→ **What the task asks**:
Count the lines below that contain the string "screenshot", matching case exactly. Reply with the number alone.

[Items from a dataset]
┌──

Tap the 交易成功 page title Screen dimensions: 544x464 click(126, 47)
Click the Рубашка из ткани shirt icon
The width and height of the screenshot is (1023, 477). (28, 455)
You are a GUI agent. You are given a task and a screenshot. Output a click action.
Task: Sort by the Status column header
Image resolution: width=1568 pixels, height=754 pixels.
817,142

└──
┌──

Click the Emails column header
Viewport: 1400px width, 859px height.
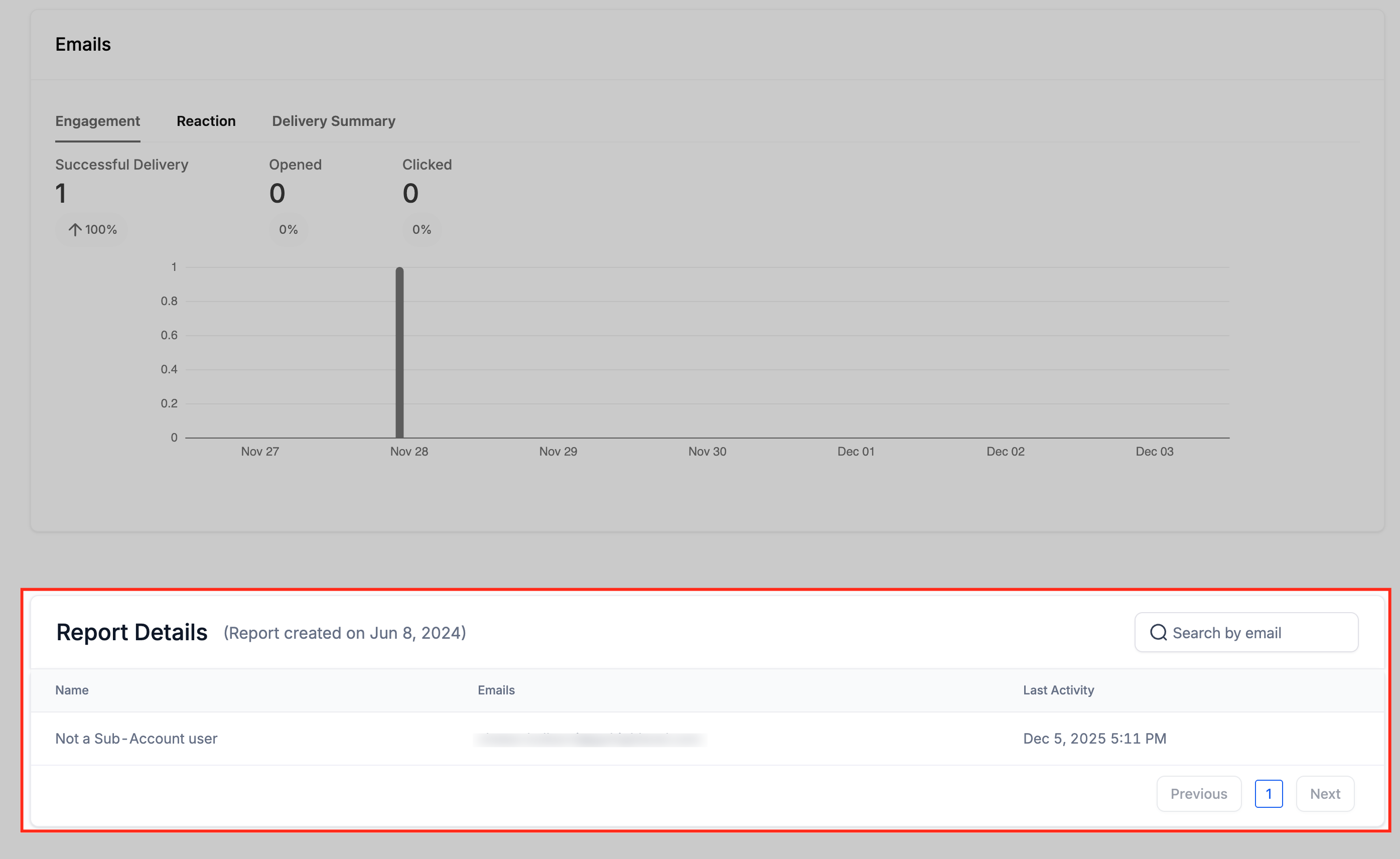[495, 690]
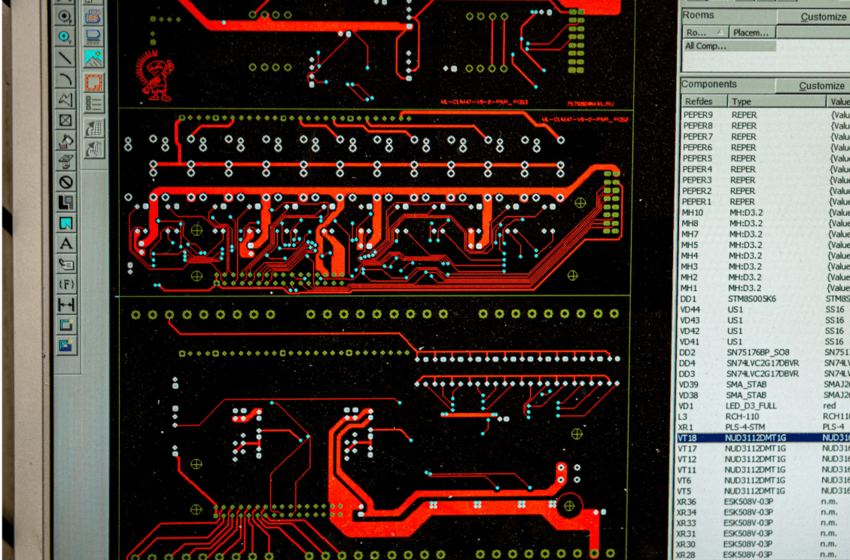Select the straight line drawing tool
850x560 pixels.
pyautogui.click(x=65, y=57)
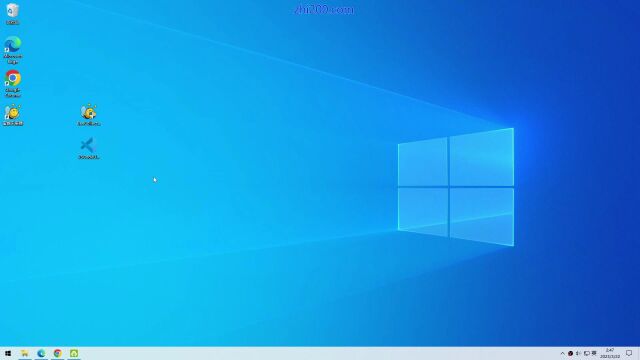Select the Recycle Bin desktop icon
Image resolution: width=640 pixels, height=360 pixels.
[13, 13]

└──

→ **Task output**:
2